The next day before drop-off, I transition to a classic quilted Chanel flap bag. It’s smaller and more formal than anything I would usually wear, but I find myself drawn to the metal-and-leather chain-link strap, which seems like something a chic librarian on the Upper West Side would use to secure her reading glasses. The chain glints subtly in the late fall sun, and I can’t remember the last time I put on something with a bit of sparkle. The rectangular base reminds me of the solid, comforting spine of a book, and out of a vestigial habit born of long subway rides, I attempt to wedge in a reissue of Jean Rhys’s Voyage in the Dark, a title that seems appropriate to our times. (No go—Kindle it is.)
For school pickup later in the day, I transition to Telfar’s highly coveted, gone-before-you-can-refresh-your-browser small shopper—the Bushwick Birkin, it’s been called—looking forward to a fleeting moment of “How did you get that?” glory. “Do you have any snacks?” my son asks when I arrive. No, I tell him. This bag doesn’t make room for the caloric needs of a four-year-old, and anyway I don’t think Telfar would take it kindly if I returned it with pretzel crumbs inside. The pint-size crowd at PS 139 is not impressed.

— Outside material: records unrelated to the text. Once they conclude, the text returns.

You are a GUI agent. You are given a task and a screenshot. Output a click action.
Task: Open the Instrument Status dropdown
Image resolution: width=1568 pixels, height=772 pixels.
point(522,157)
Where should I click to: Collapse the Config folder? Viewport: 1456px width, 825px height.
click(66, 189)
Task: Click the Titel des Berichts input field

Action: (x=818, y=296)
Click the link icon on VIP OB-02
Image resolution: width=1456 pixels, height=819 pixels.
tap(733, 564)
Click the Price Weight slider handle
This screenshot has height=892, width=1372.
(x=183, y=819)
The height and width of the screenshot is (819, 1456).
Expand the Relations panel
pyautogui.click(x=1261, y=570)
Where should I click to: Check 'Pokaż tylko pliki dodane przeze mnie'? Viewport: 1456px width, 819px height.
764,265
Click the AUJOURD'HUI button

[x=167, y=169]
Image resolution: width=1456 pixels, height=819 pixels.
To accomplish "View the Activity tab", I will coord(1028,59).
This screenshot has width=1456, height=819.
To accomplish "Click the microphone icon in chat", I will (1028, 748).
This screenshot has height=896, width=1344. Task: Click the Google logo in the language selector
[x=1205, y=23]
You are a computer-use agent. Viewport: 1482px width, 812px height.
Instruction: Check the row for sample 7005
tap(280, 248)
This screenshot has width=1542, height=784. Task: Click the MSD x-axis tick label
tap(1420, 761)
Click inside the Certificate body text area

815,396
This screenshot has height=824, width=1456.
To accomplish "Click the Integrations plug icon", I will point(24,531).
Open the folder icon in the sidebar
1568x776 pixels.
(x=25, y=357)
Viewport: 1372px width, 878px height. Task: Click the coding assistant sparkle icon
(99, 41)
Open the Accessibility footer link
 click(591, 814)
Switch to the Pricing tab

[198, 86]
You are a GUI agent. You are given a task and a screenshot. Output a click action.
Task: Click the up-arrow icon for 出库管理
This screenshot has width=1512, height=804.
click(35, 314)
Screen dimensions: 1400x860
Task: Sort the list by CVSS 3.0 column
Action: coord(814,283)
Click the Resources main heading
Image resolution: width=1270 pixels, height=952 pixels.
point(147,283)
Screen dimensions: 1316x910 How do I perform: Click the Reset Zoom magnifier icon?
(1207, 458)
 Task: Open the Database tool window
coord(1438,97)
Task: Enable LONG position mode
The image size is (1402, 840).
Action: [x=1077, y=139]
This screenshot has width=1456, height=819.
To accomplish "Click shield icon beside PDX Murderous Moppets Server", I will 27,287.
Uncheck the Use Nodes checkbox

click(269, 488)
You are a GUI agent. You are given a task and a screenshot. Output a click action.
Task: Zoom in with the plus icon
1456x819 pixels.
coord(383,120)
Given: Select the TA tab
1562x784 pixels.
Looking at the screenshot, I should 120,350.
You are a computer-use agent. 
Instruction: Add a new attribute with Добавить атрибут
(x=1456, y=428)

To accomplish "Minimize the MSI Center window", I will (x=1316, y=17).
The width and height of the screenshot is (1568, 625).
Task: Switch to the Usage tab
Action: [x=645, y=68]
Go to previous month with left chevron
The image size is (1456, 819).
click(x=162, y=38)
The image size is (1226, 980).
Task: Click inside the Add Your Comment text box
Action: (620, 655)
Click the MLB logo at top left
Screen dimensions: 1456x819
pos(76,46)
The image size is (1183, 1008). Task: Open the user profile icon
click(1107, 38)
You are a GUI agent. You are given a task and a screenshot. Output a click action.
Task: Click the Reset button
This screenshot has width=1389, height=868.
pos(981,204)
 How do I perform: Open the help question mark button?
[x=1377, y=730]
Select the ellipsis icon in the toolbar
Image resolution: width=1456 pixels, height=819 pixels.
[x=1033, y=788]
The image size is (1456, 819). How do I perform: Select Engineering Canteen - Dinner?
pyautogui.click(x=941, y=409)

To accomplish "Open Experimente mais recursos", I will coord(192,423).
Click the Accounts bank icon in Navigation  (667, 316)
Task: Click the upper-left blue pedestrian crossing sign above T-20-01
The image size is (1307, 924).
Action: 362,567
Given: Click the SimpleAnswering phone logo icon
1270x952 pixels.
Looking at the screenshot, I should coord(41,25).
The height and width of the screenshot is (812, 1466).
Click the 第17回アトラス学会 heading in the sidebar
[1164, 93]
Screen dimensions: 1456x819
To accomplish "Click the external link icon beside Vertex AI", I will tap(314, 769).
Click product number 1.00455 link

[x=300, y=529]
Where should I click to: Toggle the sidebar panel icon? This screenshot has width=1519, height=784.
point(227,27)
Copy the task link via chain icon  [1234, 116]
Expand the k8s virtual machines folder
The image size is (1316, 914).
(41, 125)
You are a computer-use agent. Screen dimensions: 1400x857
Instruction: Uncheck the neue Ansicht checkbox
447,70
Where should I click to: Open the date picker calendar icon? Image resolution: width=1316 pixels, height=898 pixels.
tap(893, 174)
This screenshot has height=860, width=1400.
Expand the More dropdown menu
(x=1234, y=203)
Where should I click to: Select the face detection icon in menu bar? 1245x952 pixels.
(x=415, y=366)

THAT EVENING, I’m invited to a neighbor’s to bite our nails collectively as we watch election returns on a screen that he’s erected in his yard. An event! The firepit is crackling; another neighbor sways in the flickering light with a baby strapped to her chest; dogs weave between people’s ankles. For this outing, I’ve chosen Stella McCartney’s card holder–and–coin purse combo. The two small pouches are each about the size of my palm, and I have stuffed one with leftover Halloween candy to bribe my older kids to tag along in their pajamas and duffle coats; the other holds my keys and nothing else. I have no money, no cell phone, no contact-lens drops to counter the effects of the woody smoke; through a foggy scrim, I squint and think I see a dim star in the sky.
“That’s funny—I’m finding myself carrying more stuff than ever before,” a friend says when I tell her about my new vision, my new levity, my new unencumbered life. “Masks, wipes, sanitizer….” She’s not alone in responding to times of turmoil by schlepping more rather than less. Back in 1918, during the flu pandemic, women—like today—carried masks and other face coverings, according to Melissa Marra-Alvarez and Elizabeth Way, cocurators of “Head to Toe,” an upcoming exhibition at The Museum at FIT on the social-cultural significance of accessories. During World War II, handbags with special compartments for gas masks were manufactured. Despite all this, I feel a new commitment to leave behind the detritus of my old life once the experiment is over—not with a mournful farewell but with appreciation for the simplicity in my new life. If that simplicity happens to take the shape of a delicate Chanel clutch, I’ll take it. In this new and unpredictable world, a sense of preparedness comes in all sizes.